L'ultima ora

(Il testamento di Girolamo)

 

 

Nel nome di Dio, l’anno del Signore millesettecentonovantasette, indizione nona, giorno di domenica, al 12 di febbraio nella terra di Vigo nella Pieve di Rendena, Diocesi di Trento, a casa di messero Girolamo Burrino.

 

Oggi io Girolamo Burrino di Attilio, senza costrizione alcuna e in possesso pieno di ragione e sano in grazia di Dio di tutti i sentimenti, segnatamente di vista, udito, mente e loquela ed intelletto, rinunziando ad altri testimonii, detto le mie volontà, che intendo sieno rispettate allorché piacerà a sua divina Maestà che l’anima mia venga sciolta dal corpo, soprattutto se sarà soppravvenuta morte cagionata da violenza o mistero.

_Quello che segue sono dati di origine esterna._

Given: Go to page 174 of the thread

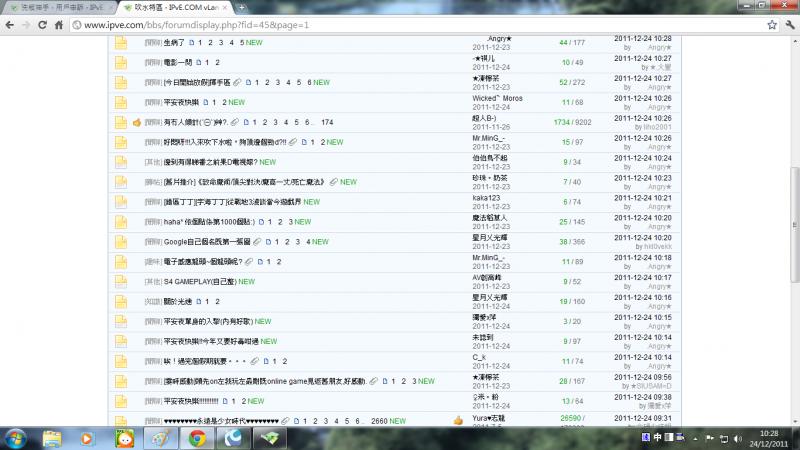Looking at the screenshot, I should 327,122.
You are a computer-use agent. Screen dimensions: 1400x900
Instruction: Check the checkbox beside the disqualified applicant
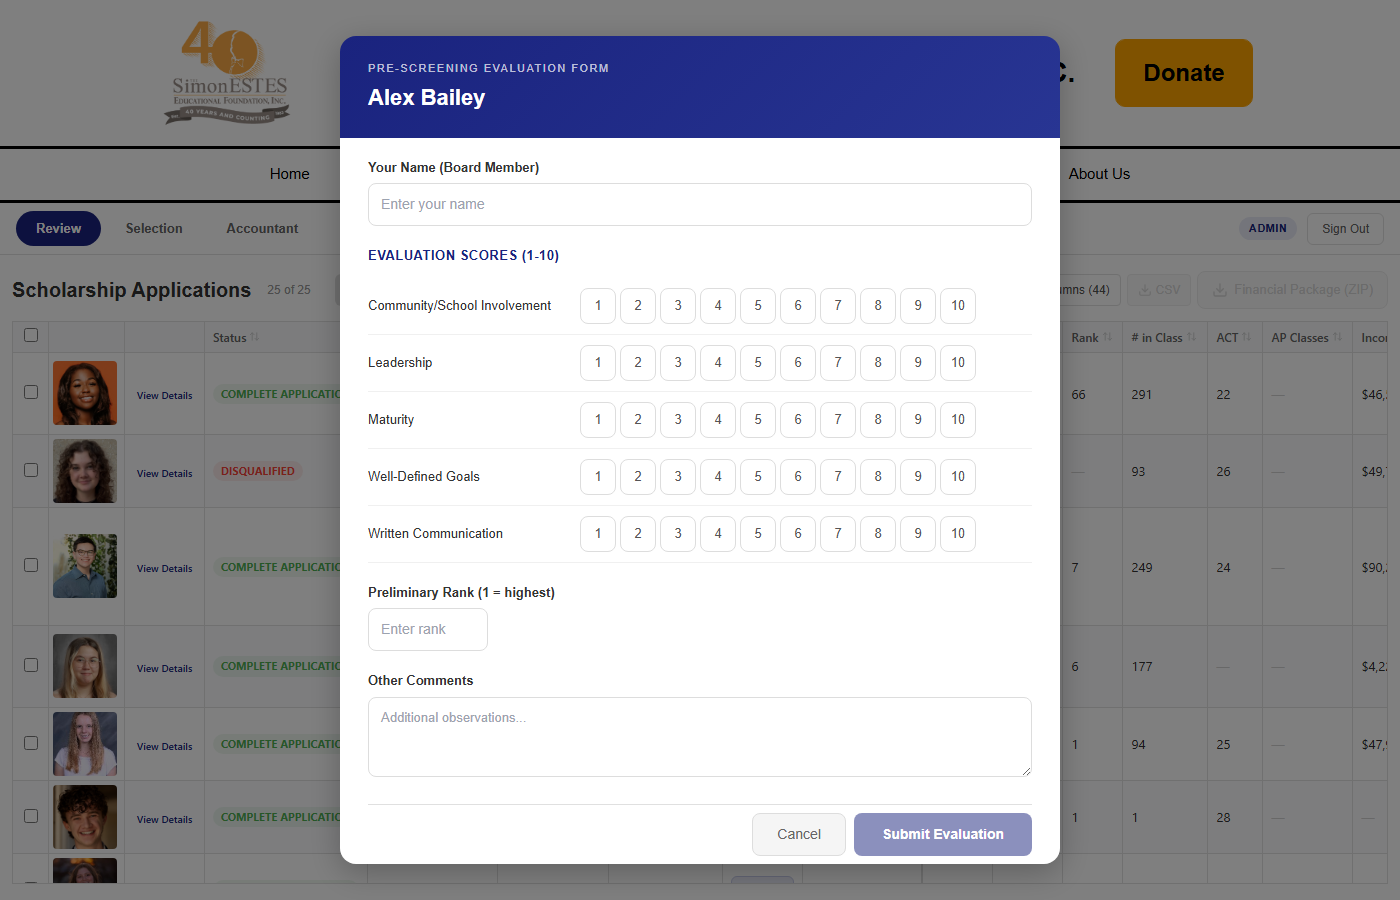tap(30, 470)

La mia vita, pur dopo qualche eccesso di gioventù, e tenendo sempre per vero che esser allegri non guasta, è stata regolata dai princìpi di rettitudine, sincerità e coerenza. Ai miei figli ho inteso trasmettere mie convinzioni e fedi e ribadisco ora loro l’esortazione a tenerle per giuste e ad usare sempre proprio senno e giudizio in ogni accadimento, e a non far come femine, o vero farsi prendere da panico o cambiar opinione per schivare guaio.

Per questi meriti ritengo di aver guadagnato paradiso.

Tuttavia, anche nel caso ciò non fosse ritenuto sufficiente, e ad evitar pensieri, dispongo che il mio obito venga celebrato all’uso di un capo di famiglia e con giusta elemosina e che ogni anno nel giorno della mia morte, e nell’anniversario della mia venuta al mondo ovvero al 25 di ottobre, si debba dire una messa in suffragio della mia anima acchè sia certo che possa ascendere all’alto del cielo. E che subito dopo si offra vino all’osteria in mio nome, ma solo dopo la dipartita di Graziadeo Dosso, e buono, e fino a che ci saranno fondi.

A tale proposito, sieno consegnati alla Confraternita i 60 troni sotterrati nel broletto davanti casa come ora indicato: venticinque piedi verso mattina a partire dall’angolo di casa verso Peluco e poi dieci verso mezzodì, a un braccio e più di profondità.

Racomando che sieno utilizzati solo per l’osteria.

Alla Confraternita, in più, l’armario che sta sulla mia pleusa, per il bisogno urgente di riporre i paramenti e il catafalco nella sagrestia vecchia, in vece che sia fatto apposta, da avere così parte nell’olio della istessa Confraternita che arde per i trapassati con luce e fiamma sempre vive, e ancora due candele di cera bianca.

E proseguendo, vadano i miei prati tutti e l’animale da soma a mio figlio Martino, con l’avvertenza che si impegni al mantenere sua madre. E i suoi fratelli, ma solo se bisognosi.

La casa e tutte le mobilie di mia possessione restino a mia moglie Rachele, e quindi a Martino; al medesimo anche tutti gli atrezzi per sarto e quelli da campagna e lo schioppo e le munizioni. Il mio abito delle feste a Martino, quello da militare a Giuseppe, le calzotte e gli altri vestiti in parti uguali. La medaglia della Madonna a mia figlia Dosolina, che ha già sua dota, e il mio anello nuziale a Martino.

Per fine, tutto il resto non nominato, vada a mia moglie che, avendo dimostrato sufficiente prudenza, ne faccia parti a sua volontà, ma non lascio niente ai miei fratelli e sorelle.

E questa asserisco essere la mia ultima volontà per ragione di testamento.

 

Io G notaio in Rendena sottoscrivo a ragguaglio di firma autentica e verità di espressa volontà in presenza della mia persona.